Julia Schoch, eine junge ostdeutsche Schriftstellerin, wurde mit Preisen für ihr Erzähldebüt "Der Körper des Salamanders" ausgezeichnet, mit "Mit der Geschwindigkeit des Sommers" ist jetzt ihr drittes, vielleicht ihr bestes Buch erschienen.
Zum Plot: Die Protagonistin, die nach der Wende in den Westen gegangen ist, sich internationalisiert hat, deren Leben sich beschleunigt hat, die ständig mit dem Flugzeug auf Reisen ist, macht einen retrospektiven Zeitsprung und erzählt die Geschichte ihrer Schwester.
Die beiden Schwestern wachsen, in der ehemaligen DDR, in einer nahe der polnischen Grenze und dem Stettiner Haff gelegenen Garnisonsstadt, auf. Diese Stadt wurde förmlich aus dem Nichts aufgebaut, um als Standort für ein Bataillon der Nationalen Volksarmee zu dienen. Der Vater ist Offizier bei der NVA. Die ältere Schwester hat eine romantische Liebesaffäre mit einem Soldaten, der eines Tages versetzt wird und zu dem ihr Kontakt abreißt. Sie heiratet, bekommt zwei Kinder, fügt sich dem üblichen Frauenschicksal. Dann kommt die Wende, die Mauer fällt, viele Menschen glauben nun sei ihnen ein neues Leben geschenkt, gehen wie die erzählende Schwester in den Westen.

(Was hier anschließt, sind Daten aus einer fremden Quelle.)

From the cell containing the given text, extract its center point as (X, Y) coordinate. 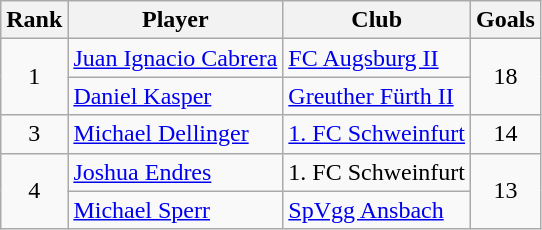
Daniel Kasper (176, 96)
Player (176, 20)
Juan Ignacio Cabrera (176, 58)
FC Augsburg II (377, 58)
1 (34, 77)
14 (506, 134)
3 (34, 134)
18 (506, 77)
Club (377, 20)
4 (34, 191)
Greuther Fürth II (377, 96)
Michael Sperr (176, 210)
Goals (506, 20)
Rank (34, 20)
Michael Dellinger (176, 134)
Joshua Endres (176, 172)
SpVgg Ansbach (377, 210)
13 (506, 191)
Capture the cell that displays the provided text and extract its [X, Y] central coordinate. 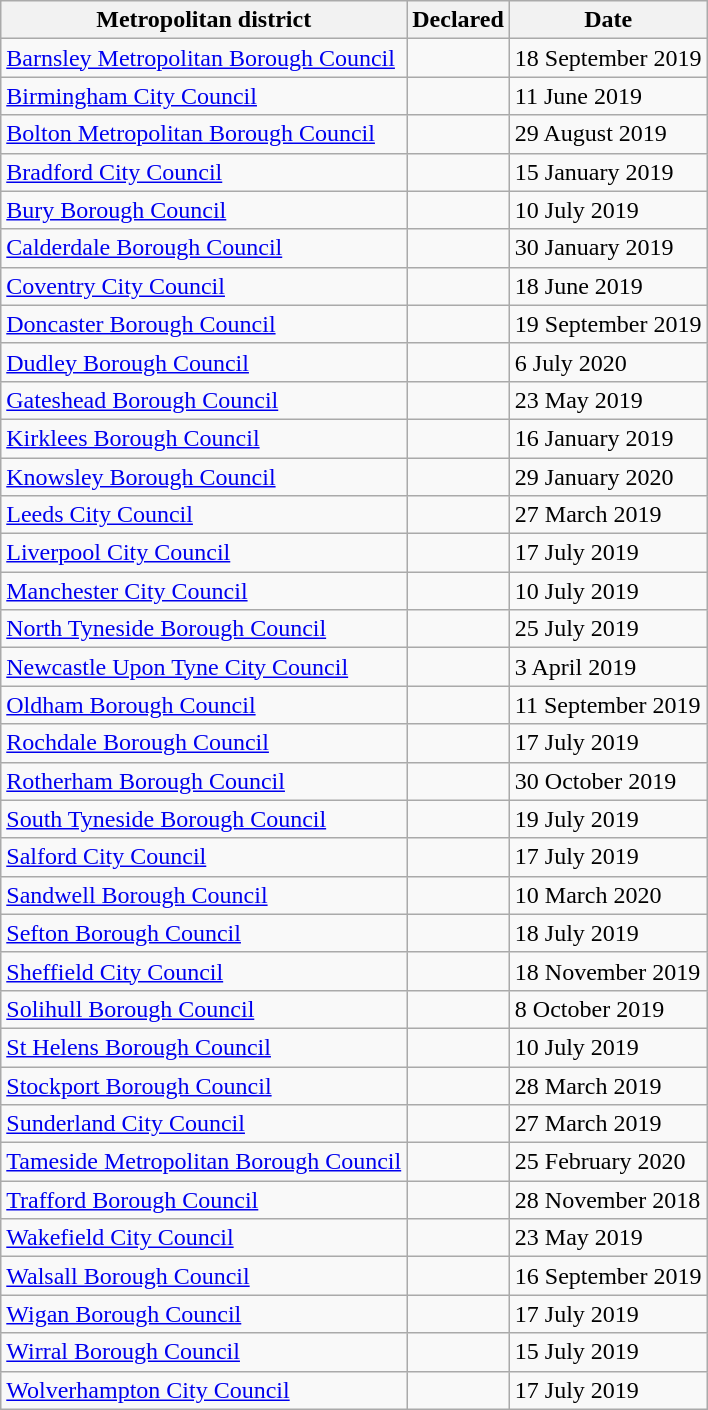
6 July 2020 [608, 362]
Wigan Borough Council [204, 1314]
29 August 2019 [608, 134]
18 June 2019 [608, 286]
Kirklees Borough Council [204, 438]
Leeds City Council [204, 515]
Tameside Metropolitan Borough Council [204, 1162]
28 November 2018 [608, 1200]
30 January 2019 [608, 248]
Liverpool City Council [204, 553]
Calderdale Borough Council [204, 248]
28 March 2019 [608, 1085]
Bradford City Council [204, 172]
South Tyneside Borough Council [204, 819]
Birmingham City Council [204, 96]
25 February 2020 [608, 1162]
15 July 2019 [608, 1352]
19 September 2019 [608, 324]
18 November 2019 [608, 971]
Bury Borough Council [204, 210]
Declared [458, 20]
25 July 2019 [608, 629]
Wakefield City Council [204, 1238]
Sunderland City Council [204, 1124]
19 July 2019 [608, 819]
Coventry City Council [204, 286]
16 January 2019 [608, 438]
Sandwell Borough Council [204, 895]
18 July 2019 [608, 933]
Barnsley Metropolitan Borough Council [204, 58]
Newcastle Upon Tyne City Council [204, 667]
Knowsley Borough Council [204, 477]
8 October 2019 [608, 1009]
Gateshead Borough Council [204, 400]
Wolverhampton City Council [204, 1390]
18 September 2019 [608, 58]
10 March 2020 [608, 895]
North Tyneside Borough Council [204, 629]
15 January 2019 [608, 172]
30 October 2019 [608, 781]
Manchester City Council [204, 591]
11 September 2019 [608, 705]
Solihull Borough Council [204, 1009]
Rochdale Borough Council [204, 743]
Stockport Borough Council [204, 1085]
Date [608, 20]
Salford City Council [204, 857]
Dudley Borough Council [204, 362]
29 January 2020 [608, 477]
Sefton Borough Council [204, 933]
Walsall Borough Council [204, 1276]
Doncaster Borough Council [204, 324]
Sheffield City Council [204, 971]
Oldham Borough Council [204, 705]
Bolton Metropolitan Borough Council [204, 134]
3 April 2019 [608, 667]
Wirral Borough Council [204, 1352]
11 June 2019 [608, 96]
St Helens Borough Council [204, 1047]
Trafford Borough Council [204, 1200]
Rotherham Borough Council [204, 781]
Metropolitan district [204, 20]
16 September 2019 [608, 1276]
Output the [x, y] coordinate of the center of the cell containing the given text.  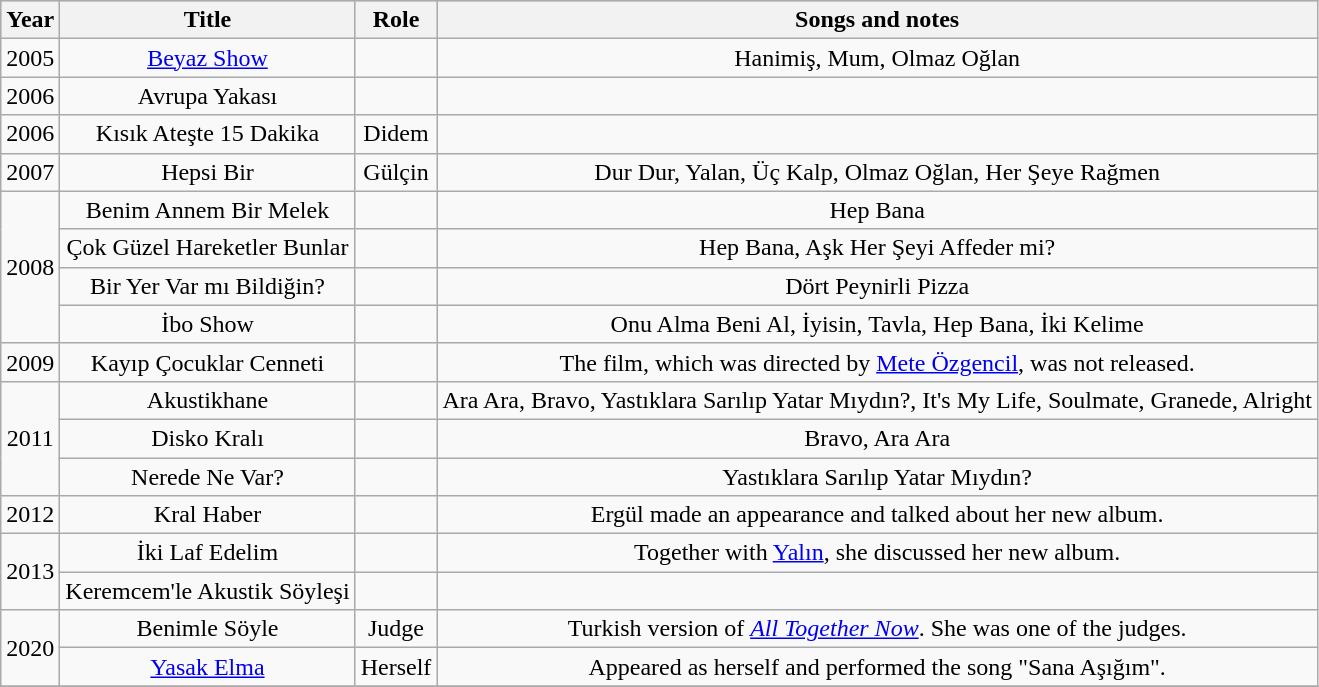
2009 [30, 362]
Beyaz Show [208, 58]
Avrupa Yakası [208, 96]
Appeared as herself and performed the song "Sana Aşığım". [878, 667]
Keremcem'le Akustik Söyleşi [208, 591]
2020 [30, 648]
Role [396, 20]
İki Laf Edelim [208, 553]
Akustikhane [208, 400]
Hepsi Bir [208, 172]
Yasak Elma [208, 667]
Year [30, 20]
2008 [30, 267]
Benimle Söyle [208, 629]
Herself [396, 667]
Ergül made an appearance and talked about her new album. [878, 515]
2005 [30, 58]
Gülçin [396, 172]
Turkish version of All Together Now. She was one of the judges. [878, 629]
Onu Alma Beni Al, İyisin, Tavla, Hep Bana, İki Kelime [878, 324]
Nerede Ne Var? [208, 477]
Yastıklara Sarılıp Yatar Mıydın? [878, 477]
Benim Annem Bir Melek [208, 210]
Together with Yalın, she discussed her new album. [878, 553]
Çok Güzel Hareketler Bunlar [208, 248]
Didem [396, 134]
Hep Bana [878, 210]
Kral Haber [208, 515]
Ara Ara, Bravo, Yastıklara Sarılıp Yatar Mıydın?, It's My Life, Soulmate, Granede, Alright [878, 400]
2011 [30, 438]
Hep Bana, Aşk Her Şeyi Affeder mi? [878, 248]
Kayıp Çocuklar Cenneti [208, 362]
2012 [30, 515]
Dur Dur, Yalan, Üç Kalp, Olmaz Oğlan, Her Şeye Rağmen [878, 172]
Bir Yer Var mı Bildiğin? [208, 286]
Dört Peynirli Pizza [878, 286]
Judge [396, 629]
The film, which was directed by Mete Özgencil, was not released. [878, 362]
İbo Show [208, 324]
Kısık Ateşte 15 Dakika [208, 134]
Title [208, 20]
Songs and notes [878, 20]
2007 [30, 172]
Hanimiş, Mum, Olmaz Oğlan [878, 58]
2013 [30, 572]
Disko Kralı [208, 438]
Bravo, Ara Ara [878, 438]
Find where the given text appears and provide that cell's center as (X, Y) coordinate. 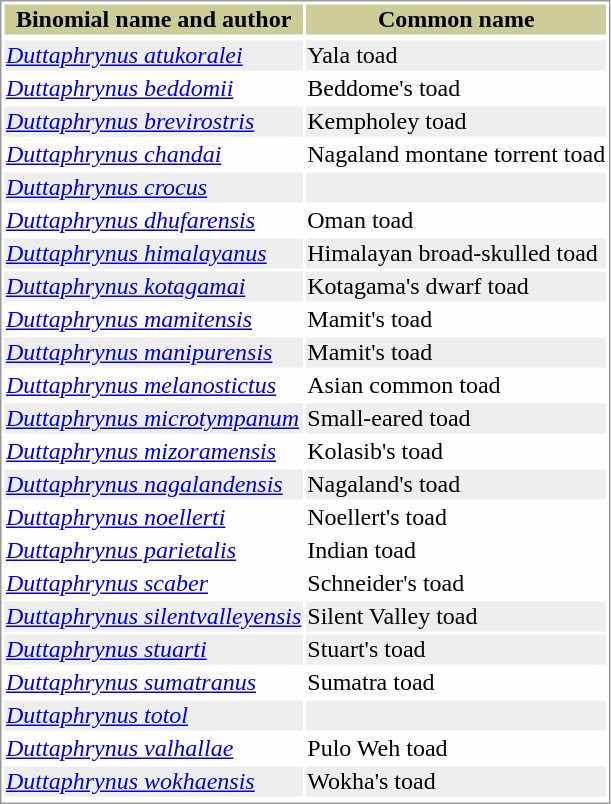
Kempholey toad (456, 121)
Duttaphrynus stuarti (153, 649)
Duttaphrynus valhallae (153, 749)
Duttaphrynus wokhaensis (153, 781)
Duttaphrynus scaber (153, 583)
Yala toad (456, 55)
Himalayan broad-skulled toad (456, 253)
Indian toad (456, 551)
Common name (456, 19)
Duttaphrynus beddomii (153, 89)
Duttaphrynus sumatranus (153, 683)
Nagaland's toad (456, 485)
Wokha's toad (456, 781)
Kotagama's dwarf toad (456, 287)
Duttaphrynus silentvalleyensis (153, 617)
Duttaphrynus kotagamai (153, 287)
Duttaphrynus manipurensis (153, 353)
Asian common toad (456, 385)
Duttaphrynus nagalandensis (153, 485)
Silent Valley toad (456, 617)
Duttaphrynus noellerti (153, 517)
Duttaphrynus microtympanum (153, 419)
Duttaphrynus crocus (153, 187)
Pulo Weh toad (456, 749)
Duttaphrynus mamitensis (153, 319)
Duttaphrynus parietalis (153, 551)
Noellert's toad (456, 517)
Oman toad (456, 221)
Schneider's toad (456, 583)
Duttaphrynus brevirostris (153, 121)
Kolasib's toad (456, 451)
Beddome's toad (456, 89)
Nagaland montane torrent toad (456, 155)
Duttaphrynus totol (153, 715)
Duttaphrynus atukoralei (153, 55)
Duttaphrynus melanostictus (153, 385)
Duttaphrynus dhufarensis (153, 221)
Duttaphrynus himalayanus (153, 253)
Sumatra toad (456, 683)
Binomial name and author (153, 19)
Small-eared toad (456, 419)
Duttaphrynus chandai (153, 155)
Duttaphrynus mizoramensis (153, 451)
Stuart's toad (456, 649)
Capture the cell that displays the provided text and extract its (x, y) central coordinate. 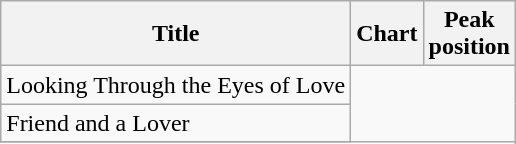
Chart (387, 34)
Title (176, 34)
Looking Through the Eyes of Love (176, 85)
Peakposition (469, 34)
Friend and a Lover (176, 123)
Locate the cell with the specified text and output its [X, Y] center coordinate. 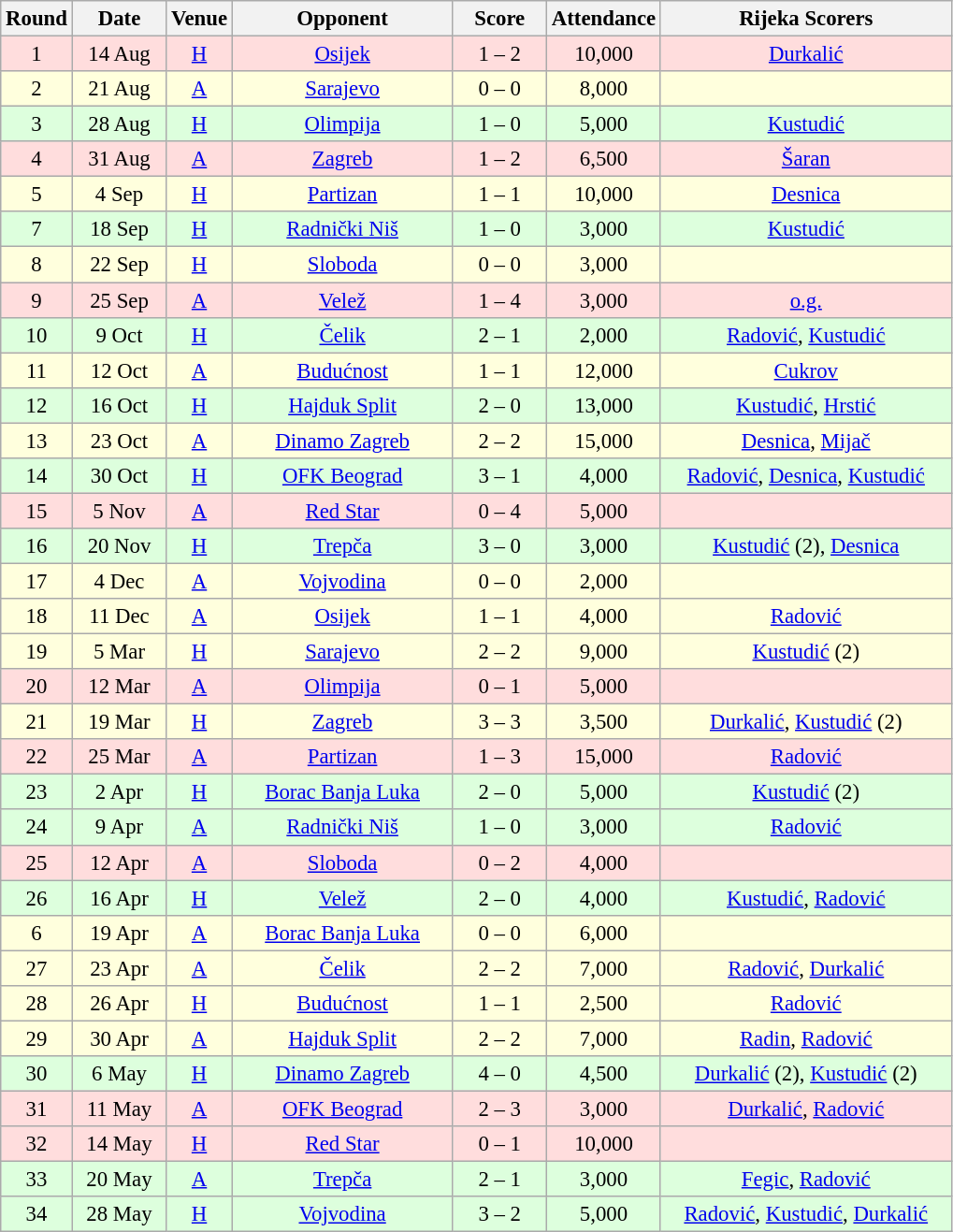
13,000 [604, 405]
23 [36, 792]
Radović, Durkalić [806, 968]
4 Sep [120, 195]
Kustudić (2), Desnica [806, 546]
19 Mar [120, 722]
20 May [120, 1179]
18 [36, 616]
21 [36, 722]
17 [36, 581]
16 Apr [120, 898]
14 Aug [120, 54]
Round [36, 19]
9 [36, 300]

Jahre später tritt der Soldat wieder in ihr Leben. Es kommt zu einer Liebschaft, die es dieser Frau, deren Leben sich durch den großen historischen Vorgang nicht geändert hat, erlaubt schwärmerisch in die Vergangenheit dieses verschwundenen Staates zurück zu kehren, in der für sie widersinniger Weise alles geordnet und behütet war und wo ihr vielleicht ein anderes Leben möglich gewesen wäre. Nach der Hälfte ihres Lebens ist die DDR plötzlich weggebrochen und da ist nun diese Frau, die je länger sie lebt, sich ständig gefühlsmäßig fragt, was hätte aus meinem Leben werden können, wenn dieser Staat weiter existiert hätte. Ein interessanter Gedanken, aber im Grunde ganau so krank, wie die Verhältnisse damals in der DDR wirklich waren.
Die Erzählposition der Schwester, die so unheimlich viel von dem weiß, was ihre ältere Schwester gemacht hat, beeindruckt. Es ist zugleich aber auch eine gewagte Anordnung, weil man eigentlich so viel von dem anderen nicht wissen kann, auch wenn man hunderte von Stunden miteinander telefoniert hat, es sei denn bei der Konstruktion handelt es um zwei Seiten einer Seele. Es ist fraglos eine seltsame Schwesterbeziehung, eigentlich voller Aggressionen und deshalb vermischt sie alles, was die Schwester ihr erzählt und beichtet, mit ihrem Wissen und löscht damit ihre Schwester in ihrem jetzigen Leben förmlich aus. Sie vermutet ganz große Geheimnisse, lässt durch das Auslassen von Verben viel Raum für Mutmaßungen.
Was man bedenken muss ist, dass sie aus einer großen Distanz schreibt und das es ihr vordergründig nicht um dieses Frauenschicksal geht, sondern darum das Fremdheitsgefühl zu beschreiben, das dadurch entstanden ist das sie in eine beschleunigte, digitalisierte westliche Zeit gefallen ist mit der eigentlich nichts anfangen kann. Sie war es gewohnt in einer Zeit zu leben, in der nichts Wesentliches passierte und nun hat sie im Grunde noch nicht einmal die Energie, sich ein anderes Leben zu wünschen. Diese ganze bittere Trostlosigkeit spiegelt sich auch in der knochentrockenen, kalten Sprache, der alles Seelische und Empathische fehlt und in der sich die Stilmittel oft wiederholen.
Man könnte auch denken, dass es sich bei der sehr überzeugenden und virtuos gemachten Geschichte um zwei gespiegelte Seiten eines Ichs handelt, das im Osten verbliebene Ost-Ich und das im Westen globalisiert West-Ich, die beide in zwei ganz verschiedenartigen Zeiten leben. Die Frage wird durch den Kerngedanken gelöst, der wie eine tragische Dimension, klug und anstrengend in der Erzählstruktur, ungeklärt, voller Mutmaßungen, mit Einschüben wie - es wäre möglich, es könnte sein, ich interpretiere etc. - die ganze Zeit über diesem Buch schwebt.